Copy the stretch of rows from the line containing "I will coord(352,10)." through the line containing "Action: 132,286", reproducing each line unchanged.

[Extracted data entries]
----------------------------------------
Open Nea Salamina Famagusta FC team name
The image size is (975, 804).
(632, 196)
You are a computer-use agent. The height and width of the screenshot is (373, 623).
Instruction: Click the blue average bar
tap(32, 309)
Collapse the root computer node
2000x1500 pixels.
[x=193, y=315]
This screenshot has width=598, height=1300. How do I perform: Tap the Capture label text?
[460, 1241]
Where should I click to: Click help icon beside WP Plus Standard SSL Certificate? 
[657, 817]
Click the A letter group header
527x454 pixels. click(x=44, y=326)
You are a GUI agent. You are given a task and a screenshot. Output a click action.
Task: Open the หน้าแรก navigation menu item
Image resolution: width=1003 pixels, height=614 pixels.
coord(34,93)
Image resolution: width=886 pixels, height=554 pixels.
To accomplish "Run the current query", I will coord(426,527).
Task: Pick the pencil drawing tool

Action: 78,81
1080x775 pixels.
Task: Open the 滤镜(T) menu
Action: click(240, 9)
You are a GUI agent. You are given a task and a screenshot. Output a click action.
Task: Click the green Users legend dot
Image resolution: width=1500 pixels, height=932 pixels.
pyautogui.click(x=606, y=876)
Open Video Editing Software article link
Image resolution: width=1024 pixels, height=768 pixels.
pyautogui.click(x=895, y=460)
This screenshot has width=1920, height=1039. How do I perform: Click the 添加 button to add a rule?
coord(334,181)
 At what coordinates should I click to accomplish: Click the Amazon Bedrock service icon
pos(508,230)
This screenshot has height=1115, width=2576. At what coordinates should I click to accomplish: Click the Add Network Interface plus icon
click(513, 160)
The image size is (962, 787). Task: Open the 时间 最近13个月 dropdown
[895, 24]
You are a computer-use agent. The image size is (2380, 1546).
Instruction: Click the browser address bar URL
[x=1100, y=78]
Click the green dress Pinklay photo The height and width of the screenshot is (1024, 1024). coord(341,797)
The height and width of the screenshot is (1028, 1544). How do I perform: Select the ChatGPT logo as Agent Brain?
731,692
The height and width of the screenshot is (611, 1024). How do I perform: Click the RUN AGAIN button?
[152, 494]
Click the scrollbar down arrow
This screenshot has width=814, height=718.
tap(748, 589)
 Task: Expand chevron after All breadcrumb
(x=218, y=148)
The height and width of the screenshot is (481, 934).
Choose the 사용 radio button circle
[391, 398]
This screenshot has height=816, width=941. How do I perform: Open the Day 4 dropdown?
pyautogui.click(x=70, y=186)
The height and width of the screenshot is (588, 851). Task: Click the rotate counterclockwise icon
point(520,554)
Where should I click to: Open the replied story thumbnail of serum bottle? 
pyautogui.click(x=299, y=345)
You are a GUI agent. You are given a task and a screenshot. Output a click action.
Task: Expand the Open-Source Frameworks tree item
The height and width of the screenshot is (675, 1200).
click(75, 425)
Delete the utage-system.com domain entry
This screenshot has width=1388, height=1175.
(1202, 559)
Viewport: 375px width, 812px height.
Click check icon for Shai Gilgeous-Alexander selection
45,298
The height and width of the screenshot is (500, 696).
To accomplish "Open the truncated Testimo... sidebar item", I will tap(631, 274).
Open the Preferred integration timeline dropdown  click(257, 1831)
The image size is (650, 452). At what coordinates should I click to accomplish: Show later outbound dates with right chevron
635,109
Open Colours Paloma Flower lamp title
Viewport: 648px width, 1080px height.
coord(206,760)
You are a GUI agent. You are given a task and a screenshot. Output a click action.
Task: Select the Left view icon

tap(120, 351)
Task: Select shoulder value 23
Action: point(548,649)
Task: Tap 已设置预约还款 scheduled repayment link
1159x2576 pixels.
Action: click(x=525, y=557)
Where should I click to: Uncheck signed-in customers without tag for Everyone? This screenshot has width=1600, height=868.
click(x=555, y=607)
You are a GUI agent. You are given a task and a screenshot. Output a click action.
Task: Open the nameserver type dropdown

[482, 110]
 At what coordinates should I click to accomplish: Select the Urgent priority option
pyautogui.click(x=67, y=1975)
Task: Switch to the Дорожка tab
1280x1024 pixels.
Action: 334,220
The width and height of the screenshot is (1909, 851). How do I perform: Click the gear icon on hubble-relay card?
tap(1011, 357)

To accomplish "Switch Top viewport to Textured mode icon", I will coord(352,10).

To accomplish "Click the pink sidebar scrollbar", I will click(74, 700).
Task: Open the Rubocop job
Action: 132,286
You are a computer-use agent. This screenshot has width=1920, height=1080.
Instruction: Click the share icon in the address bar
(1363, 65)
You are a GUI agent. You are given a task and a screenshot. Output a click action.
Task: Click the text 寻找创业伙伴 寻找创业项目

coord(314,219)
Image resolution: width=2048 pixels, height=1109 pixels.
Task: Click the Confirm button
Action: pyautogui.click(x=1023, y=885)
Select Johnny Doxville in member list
----------------------------------------
RESPONSE TO THIS TASK
To accomplish "Switch Top viewport to Textured mode icon", I will coord(352,10).

To accomplish "Click the pink sidebar scrollbar", I will click(74, 700).
Task: Open the Rubocop job
Action: 132,286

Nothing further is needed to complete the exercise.